Ralph Godfrey Kercheval (December 1, 1911 – October 6, 2010) was an American football running back and punter. He played seven seasons in the National Football League (NFL) for the Brooklyn Dodgers. He was a prominent football player in college at Kentucky, chosen as the placekicker for an Associated Press Southeast Area All-Time football team 1920–1969 era.

==Thoroughbred horse racing==
Kercheval grew up in the heartland of American Thoroughbred horse breeding. He graduated from the University of Kentucky with a degree in animal husbandry and before playing pro football went to work for renowned racing stable owner, Cornelius Vanderbilt Whitney. When his football career ended, Kercheval returned to the Thoroughbred horse racing industry.

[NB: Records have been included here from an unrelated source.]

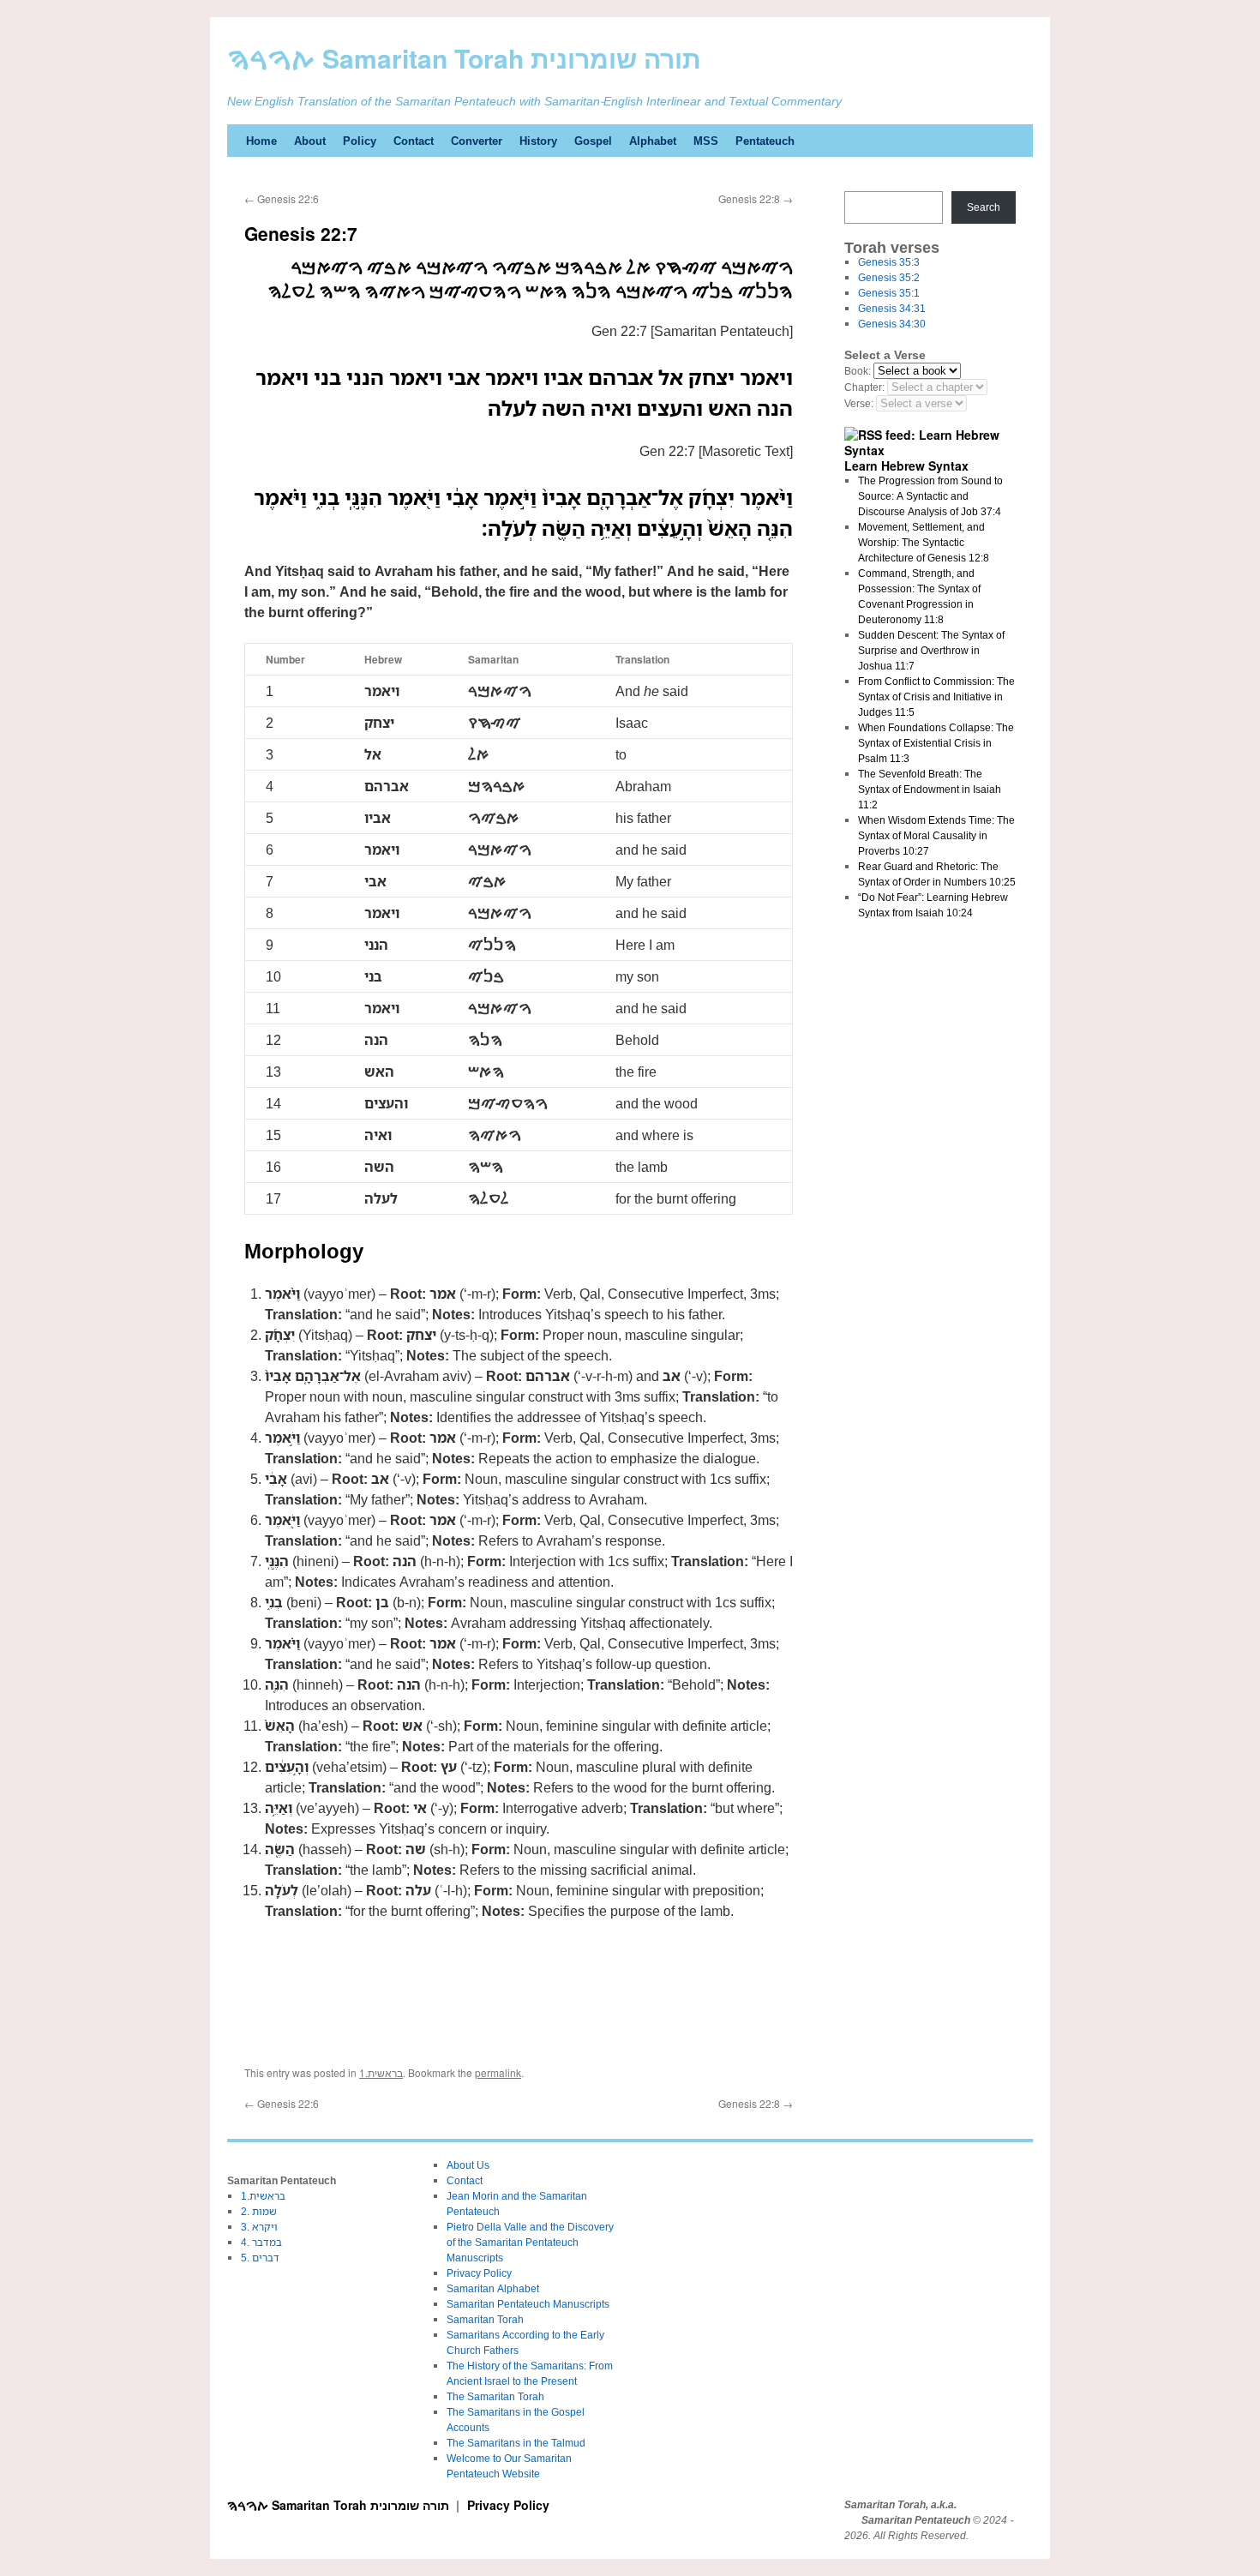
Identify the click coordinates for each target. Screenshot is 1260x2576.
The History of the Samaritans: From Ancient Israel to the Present (530, 2373)
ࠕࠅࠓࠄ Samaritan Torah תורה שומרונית (464, 57)
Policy (359, 140)
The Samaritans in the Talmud (516, 2442)
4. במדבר (261, 2242)
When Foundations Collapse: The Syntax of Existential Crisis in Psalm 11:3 (936, 743)
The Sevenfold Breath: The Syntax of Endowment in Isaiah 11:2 (929, 789)
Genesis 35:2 (889, 277)
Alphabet (652, 140)
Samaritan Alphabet (493, 2288)
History (538, 140)
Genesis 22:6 (281, 198)
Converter (476, 140)
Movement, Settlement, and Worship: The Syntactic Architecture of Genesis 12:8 (923, 542)
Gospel (593, 140)
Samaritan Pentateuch (915, 2520)
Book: (857, 370)
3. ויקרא (259, 2226)
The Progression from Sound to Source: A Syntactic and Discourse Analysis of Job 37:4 (930, 496)
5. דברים (260, 2257)
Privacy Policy (479, 2273)
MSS (705, 140)
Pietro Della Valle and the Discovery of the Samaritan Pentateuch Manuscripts (530, 2242)
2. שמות (259, 2211)
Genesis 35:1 (889, 292)
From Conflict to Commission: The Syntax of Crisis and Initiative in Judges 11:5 (936, 696)
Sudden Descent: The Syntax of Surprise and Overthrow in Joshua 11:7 (931, 650)
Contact (413, 140)
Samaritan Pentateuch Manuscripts (528, 2304)
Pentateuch (765, 140)
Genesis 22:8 (755, 198)
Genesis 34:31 (892, 308)
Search (983, 207)
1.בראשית (381, 2072)
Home (261, 140)
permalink (498, 2072)
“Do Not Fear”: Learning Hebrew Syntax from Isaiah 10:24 (933, 905)
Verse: (858, 403)
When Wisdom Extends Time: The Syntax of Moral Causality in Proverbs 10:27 (936, 835)
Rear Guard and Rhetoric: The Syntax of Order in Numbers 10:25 (937, 874)
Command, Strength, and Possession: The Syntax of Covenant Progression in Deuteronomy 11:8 (919, 596)
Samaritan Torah (485, 2319)
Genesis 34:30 (892, 323)
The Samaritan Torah (495, 2396)
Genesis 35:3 (889, 262)
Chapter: (864, 387)
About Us (468, 2165)
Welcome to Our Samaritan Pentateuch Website (509, 2466)
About (310, 140)
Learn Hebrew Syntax (906, 465)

During World War II, Kercheval served with the cavalry in the United States Army.

He worked for a number of years as a trainer and was manager of Alfred G. Vanderbilt II's Sagamore Farm in Glyndon, Maryland from 1948 to 1958 and from 1969 to 1979 with Walter J. Salmon Jr.'s Mereworth Farm in his native Lexington. During 1971-1972, Kercheval also served as the President of the Thoroughbred Club of America.

He was a distant cousin of Dallas star Ken Kercheval.